Asked if she believes the woman was in the country illegally, Feinstein told reporters: "No, and I don't believe she was . . . based on documentation that I saw when she came in. . . . I was a new mayor. I was not going to hire someone who was here illegally. She presented work documentation to me and I hired her."

Throughout the day there was continuing uncertainty about the housekeeper's legal status, with Feinstein saying she was legally in the country and Republican challenger Huffington insisting otherwise. The first report about the housekeeper was prepared Thursday morning by striking San Francisco newspaper reporters and sent out over the Internet computer network.

But by the end of the day, Pamela Burdman, one of the two striking San Francisco Chronicle reporters who wrote the story, said the paper was revising the story for a strike edition "based on the fact that we now know the information from the INS is incomplete."

In a Century City news conference earlier, Huffington accused Feinstein of deception and an attempted cover-up.

"She is a liar. And she is a hypocrite. And she has purposefully and blatantly attempted to mislead you and the people of California. She is unworthy to serve in the United States Senate," Huffington told reporters.

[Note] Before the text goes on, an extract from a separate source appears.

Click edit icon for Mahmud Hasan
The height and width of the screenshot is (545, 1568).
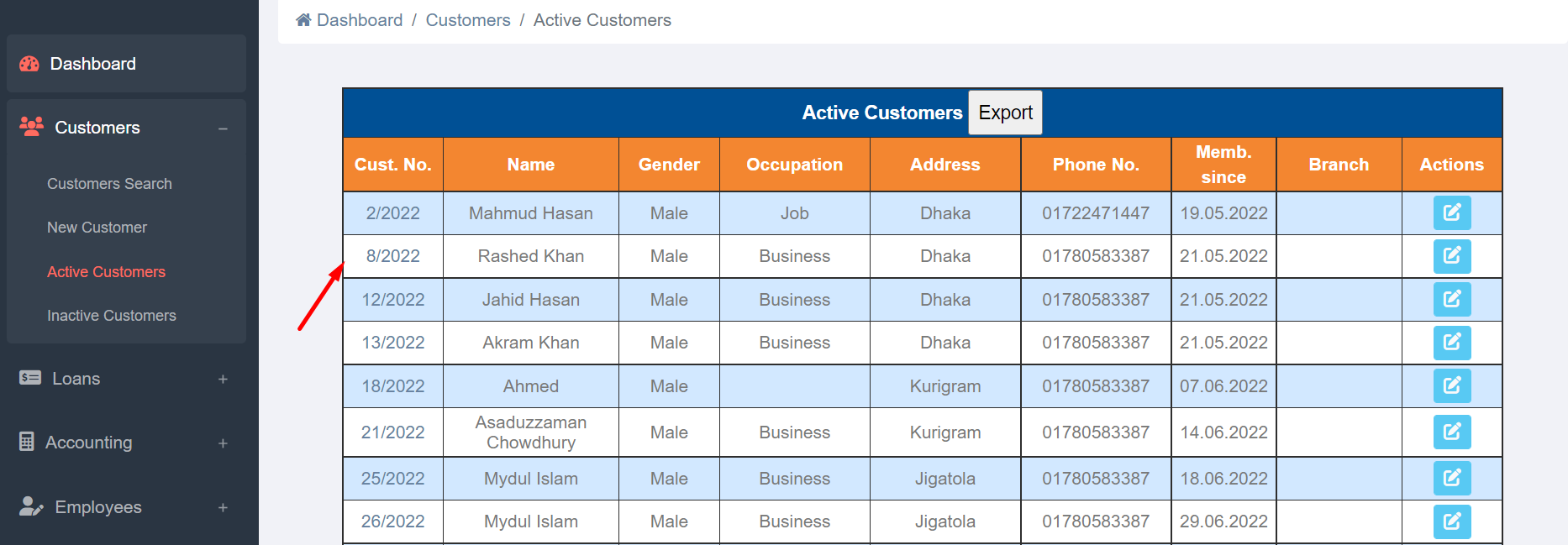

The day's furor erupted one week after the Santa Barbara congressman acknowledged that he and his wife had hired an illegal immigrant as a nanny for more than four years, beginning in 1989--well after federal immigration law made such hiring a crime.

At his conference Thursday, Huffington refused to concede that he broke the law and Feinstein did not. "There may have been different laws. You will have to have lawyers look at that. . . . She may well have (broken the law) but you'll have to ask your lawyers."

Asked in another way, he suggested that reporters are working on Feinstein's behalf. "I already had my discussion. I am talking about Mrs. Feinstein . . . I have talked about my case. I want to talk about her lying and I think it's about time you print it, unless you are part of her campaign also."

Late Thursday, Huffington campaign officials insisted that their account was accurate. They said the woman who worked with Feinstein provided them with her immigration case number and that a source in the INS matched it to the record of an amnesty applicant who was in the country illegally in 1981 and 1982.

The Huffington television ad said the INS had confirmed that the woman was an illegal immigrant; it also said that the Associated Press had proven Feinstein lied. INS officials late Thursday said they could make no such confirmation and AP challenged the accuracy of the ad. "No AP story has said Feinstein lied about this, let alone proved that she lied," said AP's San Francisco bureau chief Dan Day.

"I have sent the Huffington campaign a fax pointing out that we take issue with their description of our reporting."

Huffington's campaign spokeswoman Jennifer Grossman said: "We are standing by the ad. Mrs. Feinstein lied. Everyone knows she lied."

But Feinstein's campaign manager said the ad should be withdrawn. "I think the Huffington campaign should pull their ad and wait until this is all sorted out," he said.

Feinstein on Thursday drove home the distinctions between Huffington's action and her own. Most notably, she said, she hired the woman only after asking for documentation and employed the woman years before the federal law was enacted.

Unlike Huffington, Feinstein opposes Proposition 187, the ballot measure that would deny health and education services to illegal immigrants.

The political impact of Thursday's events was unclear.